Texto para leitura:
========================================

Quando elogiamos o capitalismo, imaginamos que estamos defendendo qualidades como a liberdade, o desfrutar de bens, a inovação etc. Essa é a imagem que é vendida e compramos. Na prática, um sistema voltado para o enriquecimento contínuo dos, no mínimo, milionários é muito mais prejudicial do que imaginamos. Basicamente, ele se refere a dar cada vez mais vantagens para corporações operarem, com o mínimo de obrigações sociais ou ambientais, por exemplo, rumando à sonhada utopia neoliberal da ausência completa de qualquer compromisso (com o bem alheio) ou limitação (para os lucros).

Basta olharmos em volta para saber quais os efeitos disso. Há o colapso natural (provocado pela crise climática e pela extinção em massa de espécies), os subempregos de aplicativos, a mercantilização da saúde humana em plena pandemia...

========================================

Registros apresentados:
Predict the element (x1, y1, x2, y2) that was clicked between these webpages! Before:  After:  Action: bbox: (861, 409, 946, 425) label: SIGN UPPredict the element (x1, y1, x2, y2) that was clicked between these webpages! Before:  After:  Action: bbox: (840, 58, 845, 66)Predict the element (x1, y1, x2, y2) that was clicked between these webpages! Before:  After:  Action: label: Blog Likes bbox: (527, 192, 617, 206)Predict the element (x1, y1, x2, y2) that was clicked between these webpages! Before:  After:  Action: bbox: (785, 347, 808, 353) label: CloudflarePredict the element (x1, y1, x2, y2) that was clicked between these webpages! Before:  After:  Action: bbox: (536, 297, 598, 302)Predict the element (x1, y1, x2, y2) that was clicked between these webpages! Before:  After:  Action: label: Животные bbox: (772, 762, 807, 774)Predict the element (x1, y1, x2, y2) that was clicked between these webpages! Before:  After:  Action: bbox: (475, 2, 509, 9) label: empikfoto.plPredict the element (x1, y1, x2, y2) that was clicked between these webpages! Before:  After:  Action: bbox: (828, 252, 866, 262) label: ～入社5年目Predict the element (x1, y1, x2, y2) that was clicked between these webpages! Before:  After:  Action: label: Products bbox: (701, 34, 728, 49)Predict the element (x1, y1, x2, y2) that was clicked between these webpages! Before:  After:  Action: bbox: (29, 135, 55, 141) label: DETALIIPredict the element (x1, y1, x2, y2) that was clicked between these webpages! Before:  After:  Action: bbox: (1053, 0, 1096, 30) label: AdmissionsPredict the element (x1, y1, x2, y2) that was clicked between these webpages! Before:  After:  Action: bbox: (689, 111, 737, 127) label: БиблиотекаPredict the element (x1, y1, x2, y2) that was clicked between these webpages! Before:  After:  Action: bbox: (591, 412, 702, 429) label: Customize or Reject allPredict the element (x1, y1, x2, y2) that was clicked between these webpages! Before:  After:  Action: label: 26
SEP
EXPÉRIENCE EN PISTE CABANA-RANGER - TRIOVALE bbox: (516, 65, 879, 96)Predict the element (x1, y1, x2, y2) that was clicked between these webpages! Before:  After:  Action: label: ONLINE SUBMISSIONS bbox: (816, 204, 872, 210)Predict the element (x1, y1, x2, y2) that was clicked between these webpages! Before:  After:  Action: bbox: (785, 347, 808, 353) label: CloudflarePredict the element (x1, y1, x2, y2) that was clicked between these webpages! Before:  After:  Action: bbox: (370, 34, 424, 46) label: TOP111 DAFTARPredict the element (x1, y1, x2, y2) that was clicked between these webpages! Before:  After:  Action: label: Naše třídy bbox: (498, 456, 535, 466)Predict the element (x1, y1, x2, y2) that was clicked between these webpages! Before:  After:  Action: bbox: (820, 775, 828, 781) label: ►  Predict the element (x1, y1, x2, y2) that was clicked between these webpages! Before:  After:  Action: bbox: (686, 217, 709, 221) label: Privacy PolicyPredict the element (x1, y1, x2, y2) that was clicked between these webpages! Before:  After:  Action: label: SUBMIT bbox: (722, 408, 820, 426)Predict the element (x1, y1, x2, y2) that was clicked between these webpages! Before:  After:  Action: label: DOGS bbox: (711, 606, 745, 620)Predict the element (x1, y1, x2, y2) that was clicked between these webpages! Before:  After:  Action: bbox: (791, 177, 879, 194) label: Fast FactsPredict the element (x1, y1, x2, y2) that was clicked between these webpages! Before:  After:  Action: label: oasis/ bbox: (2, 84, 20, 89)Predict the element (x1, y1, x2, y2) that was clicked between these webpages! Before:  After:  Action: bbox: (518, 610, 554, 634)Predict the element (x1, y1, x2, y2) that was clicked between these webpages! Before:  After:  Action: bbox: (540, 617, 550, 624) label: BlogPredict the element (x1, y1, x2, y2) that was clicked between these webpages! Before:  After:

========================================

Exercícios propostos:
1. Responda com base no texto sobre o capitalismo:
(a) Quais qualidades imaginamos defender quando elogiamos o capitalismo?
(b) Por quais fatores é provocado o colapso natural?
(c) Rumo a que utopia segue o sistema descrito?
2. Indique se cada afirmação está de acordo com o texto sobre o capitalismo e cite as palavras que o comprovam:
(a) O sistema dá cada vez mais vantagens para as corporações operarem.
(b) O sistema é menos prejudicial do que imaginamos.
(c) Os subempregos de aplicativos figuram entre os efeitos citados.
Os registros provêm de uma fonte distinta da do texto sobre o capitalismo.

Exercícios resolvidos:
1.
(a) A liberdade, o desfrutar de bens e a inovação.
(b) Pela crise climática e pela extinção em massa de espécies.
(c) À utopia neoliberal da ausência completa de qualquer compromisso (com o bem alheio) ou limitação (para os lucros).

2.
(a) Sim: "dar cada vez mais vantagens para corporações operarem".
(b) Não: "é muito mais prejudicial do que imaginamos".
(c) Sim: "os subempregos de aplicativos".